The big hit to Zayo's bottom line came from tax reform. The company took a $44.1 million hit from new tax laws, which was only partially offset by a favorable provision for deferred tax assets of its foreign subsidiaries.
Fundamentally, Zayo still sees a mixed picture. On the positive side, the company reported a record $7.9 million in net bookings and $7.6 million in gross installs, which is getting ever closer to the company's $8.5 million goal. Yet churn levels remain fairly high at 1.2%, and the growth rate of 4% in net installs is well short of the 6% to 8% target that Zayo has set. To reach that range, Zayo would have to raise the roughly $1.6 million in net installs in booked in the fiscal second quarter to between $2.6 million and $3.4 million.
Zayo is being disciplined with the businessit's bringing in. Even as bookings have risen, Zayo has ensured that initial capital expenditures necessary to fulfill contracts remain proportional to the value of each contract. In the fiscal second quarter, Zayo's bookings had an average payback of about 15 months, which is in line with what the company has done throughout the past year.
From a segment perspective, the fiber solutions business has been the most important in terms of organic revenue growth, posting a 9% boost. Colocation and other businesses have been a bit disappointing, with the transport division seeing slight revenue declines on an organic basis.
Can Zayo move faster?
CEO Dan Caruso was reasonably happy with the way Zayo has performed over the past year. In his presentation the CEO characterized 2017 as a challenging year but noted that with a combination of acquisitions and internal reorganization, the company managed to weather a tough period for the industry at large.

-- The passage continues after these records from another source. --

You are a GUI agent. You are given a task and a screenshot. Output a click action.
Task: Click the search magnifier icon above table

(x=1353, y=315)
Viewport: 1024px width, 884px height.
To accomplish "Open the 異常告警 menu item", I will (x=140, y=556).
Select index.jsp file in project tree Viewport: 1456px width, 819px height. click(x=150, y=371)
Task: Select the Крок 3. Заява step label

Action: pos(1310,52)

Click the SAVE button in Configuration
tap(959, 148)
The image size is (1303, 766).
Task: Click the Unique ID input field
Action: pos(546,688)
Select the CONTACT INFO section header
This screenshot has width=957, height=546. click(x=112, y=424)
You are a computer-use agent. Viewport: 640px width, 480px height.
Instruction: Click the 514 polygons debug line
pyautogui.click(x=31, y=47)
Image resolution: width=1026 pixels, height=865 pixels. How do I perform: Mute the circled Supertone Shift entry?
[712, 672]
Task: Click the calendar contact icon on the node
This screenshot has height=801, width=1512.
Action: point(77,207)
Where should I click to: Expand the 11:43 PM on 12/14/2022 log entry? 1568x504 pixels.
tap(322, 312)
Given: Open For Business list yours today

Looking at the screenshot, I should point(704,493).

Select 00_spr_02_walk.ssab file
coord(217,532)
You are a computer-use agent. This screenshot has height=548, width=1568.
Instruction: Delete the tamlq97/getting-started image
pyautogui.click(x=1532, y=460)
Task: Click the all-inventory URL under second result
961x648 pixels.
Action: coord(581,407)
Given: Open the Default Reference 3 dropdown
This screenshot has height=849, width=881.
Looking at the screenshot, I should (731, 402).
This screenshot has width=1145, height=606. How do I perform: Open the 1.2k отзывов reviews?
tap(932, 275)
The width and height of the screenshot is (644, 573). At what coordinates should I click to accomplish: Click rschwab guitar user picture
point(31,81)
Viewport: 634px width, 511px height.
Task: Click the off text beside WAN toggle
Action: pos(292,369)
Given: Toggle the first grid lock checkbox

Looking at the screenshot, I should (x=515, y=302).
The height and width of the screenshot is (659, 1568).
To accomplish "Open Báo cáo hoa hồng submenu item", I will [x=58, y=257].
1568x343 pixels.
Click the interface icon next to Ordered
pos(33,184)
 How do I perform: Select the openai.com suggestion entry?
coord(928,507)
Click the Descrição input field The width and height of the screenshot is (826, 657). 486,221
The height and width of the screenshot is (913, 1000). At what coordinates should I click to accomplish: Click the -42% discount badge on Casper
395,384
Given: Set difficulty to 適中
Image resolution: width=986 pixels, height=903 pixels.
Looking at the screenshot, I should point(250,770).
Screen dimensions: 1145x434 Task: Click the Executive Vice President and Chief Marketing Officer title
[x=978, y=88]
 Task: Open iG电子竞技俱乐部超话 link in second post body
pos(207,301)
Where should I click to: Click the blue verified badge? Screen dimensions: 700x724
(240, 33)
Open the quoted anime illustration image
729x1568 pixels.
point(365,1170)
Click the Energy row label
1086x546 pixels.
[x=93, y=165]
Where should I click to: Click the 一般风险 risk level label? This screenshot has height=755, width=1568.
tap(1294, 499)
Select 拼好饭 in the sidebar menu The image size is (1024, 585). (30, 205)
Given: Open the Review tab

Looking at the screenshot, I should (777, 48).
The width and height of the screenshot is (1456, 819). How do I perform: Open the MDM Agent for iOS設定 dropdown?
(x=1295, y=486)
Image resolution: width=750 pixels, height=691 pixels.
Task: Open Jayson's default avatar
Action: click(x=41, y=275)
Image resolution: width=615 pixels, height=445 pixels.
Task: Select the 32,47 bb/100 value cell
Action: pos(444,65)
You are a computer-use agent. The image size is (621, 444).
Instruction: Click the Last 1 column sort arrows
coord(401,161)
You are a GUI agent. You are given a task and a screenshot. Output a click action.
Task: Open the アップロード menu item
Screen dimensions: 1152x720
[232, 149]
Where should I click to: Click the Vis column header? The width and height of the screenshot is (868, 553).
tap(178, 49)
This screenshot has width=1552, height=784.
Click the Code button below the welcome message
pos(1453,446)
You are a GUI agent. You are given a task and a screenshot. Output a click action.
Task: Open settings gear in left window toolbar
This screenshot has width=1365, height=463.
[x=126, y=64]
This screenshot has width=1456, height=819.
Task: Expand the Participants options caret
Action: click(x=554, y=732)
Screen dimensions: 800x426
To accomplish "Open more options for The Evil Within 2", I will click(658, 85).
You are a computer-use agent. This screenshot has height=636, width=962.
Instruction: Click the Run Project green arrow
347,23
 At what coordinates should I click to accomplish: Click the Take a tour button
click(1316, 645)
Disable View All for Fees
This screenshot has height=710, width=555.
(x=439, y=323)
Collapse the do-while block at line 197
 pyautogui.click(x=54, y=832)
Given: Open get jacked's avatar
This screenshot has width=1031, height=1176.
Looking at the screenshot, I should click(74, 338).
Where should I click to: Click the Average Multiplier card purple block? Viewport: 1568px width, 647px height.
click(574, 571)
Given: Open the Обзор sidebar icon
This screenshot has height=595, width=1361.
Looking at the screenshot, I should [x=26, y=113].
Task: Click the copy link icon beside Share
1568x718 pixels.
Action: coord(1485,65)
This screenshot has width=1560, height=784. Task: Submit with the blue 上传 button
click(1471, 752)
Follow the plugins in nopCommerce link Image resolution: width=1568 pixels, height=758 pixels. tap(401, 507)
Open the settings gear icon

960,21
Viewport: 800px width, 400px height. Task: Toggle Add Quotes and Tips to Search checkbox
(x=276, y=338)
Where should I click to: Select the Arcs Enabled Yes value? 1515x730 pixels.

The biggest news that Caruso shared was his vision for better managing Zayo's sales force. Now, global vertical sales team clusters will cover key areas, including carrier business, finance and professional services, media and content, and cloud and software. Each area will have quota-bearing headcount assigned to it, and clients will be ranked according to their importance to the company. With half of revenue coming from Zayo's top 100 clients, the company expects to devote considerable resources to helping those customers, sometimes devoting multiple sales reps as well as international assets toward ensuring that their particular needs are met.
Zayo is also hopeful that new acquisitions will pay off. The company highlighted Spread Networks, Optic Zoo Networks, and Neutral Path Communications. Spread opens the door to greater telecom flow between New York and Chicago, while Optic Zoo concentrates on Vancouver and Neutral Path has substantial Midwest assets.
Zayo shareholders seemed fine with the news, and the stock climbed about half a percent in after-hours trading following the announcement. Zayo still has a lot of work to do to make the most of its potential, but it has the opportunity to make a bigger splash in communications infrastructure if it can keep gaining momentum.